Sometimes, the middle ground is the right place to stand.
That holds for the current push for immigration reform, which comes after Republicans took a beating in the 2012 national elections -- in part because Latino voters saw nothing they liked in GOP candidates' positions on immigration.
President Obama last week laid out his principles for reform in a Las Vegas speech. The president's plan was similar to a bipartisan approach being crafted in the Senate. Both seek a path to citizenship for the estimated 11 million people in this country illegally; both also seek new border security measures and a tougher employer-verification system.
But Obama's plan differs from the Senate proposal in one major aspect: It doesn't require border enforcement to be both improved and making a noticeable difference.
For Republicans, that's a nonstarter. Without enforcement "triggers" before illegal migrants can apply for green card, Republican conservatives won't support the package. Five years ago, that opposition killed a reform plan put forth by a Republican president, George W. Bush, who had support of Democrats but couldn't deliver enough votes from his own party. The conservatives argue, with history on their side, that without improved enforcement the country will just put a Band-Aid on the problem and be right back to the same situation.

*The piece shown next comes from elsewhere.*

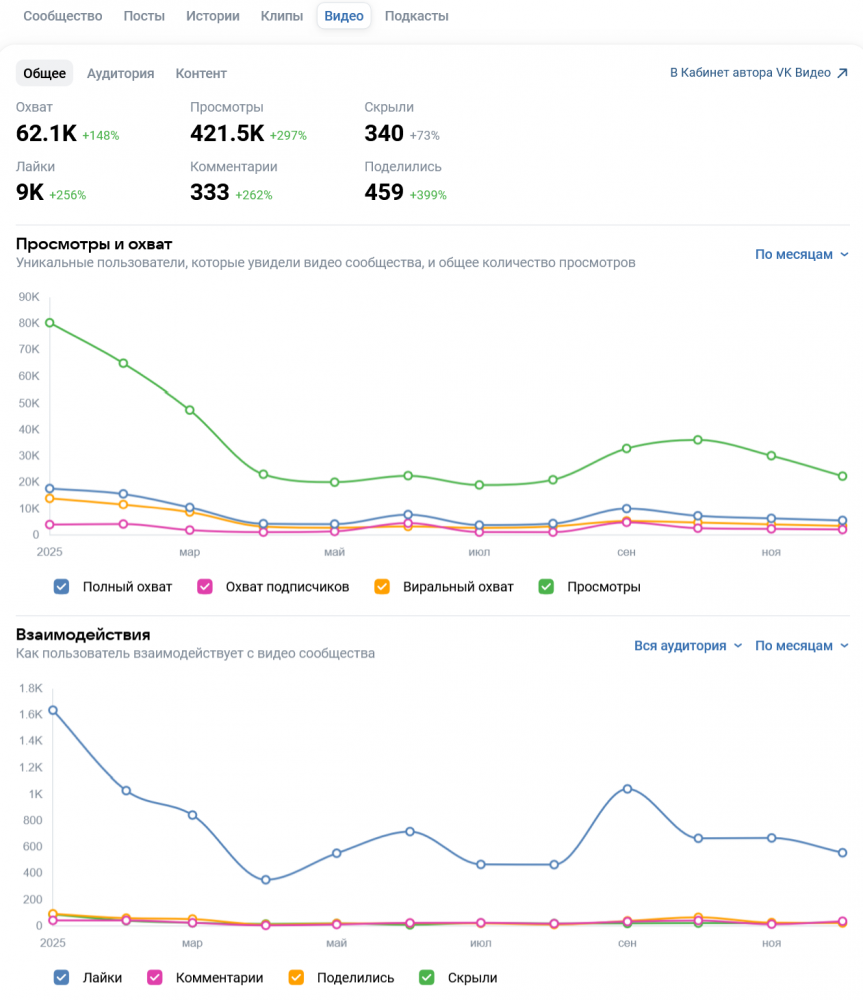This screenshot has width=863, height=1000.
Task: Open the VK Video author cabinet arrow icon
Action: (842, 73)
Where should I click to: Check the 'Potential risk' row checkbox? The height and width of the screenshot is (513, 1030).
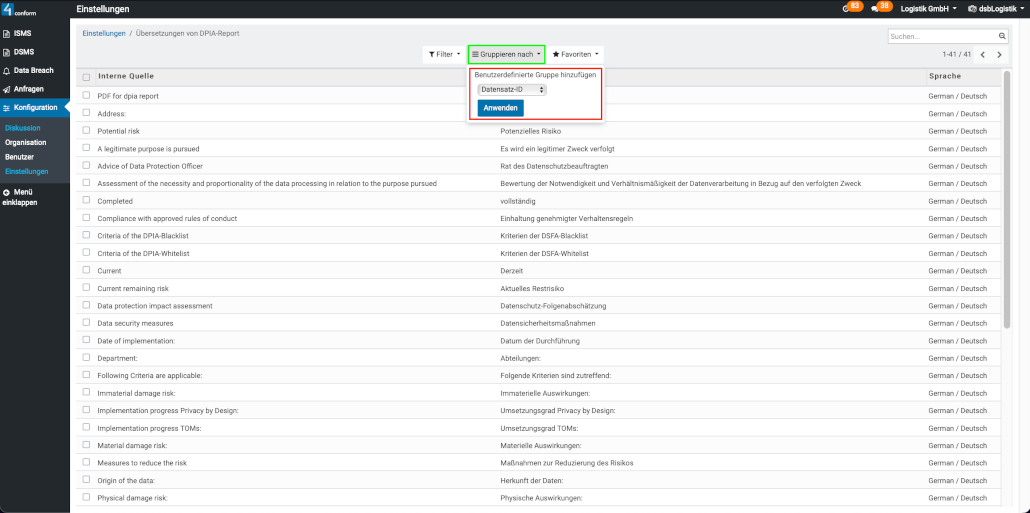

While we agree with the president that more visas need to be provided for high-skilled workers -- especially foreign graduates of U.S. universities with degrees in engineering, mathematics and the sciences -- any comprehensive plan also needs to have a guest-worker program for lower skilled workers. While such a program is opposed by labor unions, it's badly needed for industries such as agriculture. Without a guest-worker component, an improving economy will bring more people here illegally and they won't return home. All this needs to be worked out in Congress. Some of the parts are in place. With some give and take, long-overdue immigration reform may finally take place.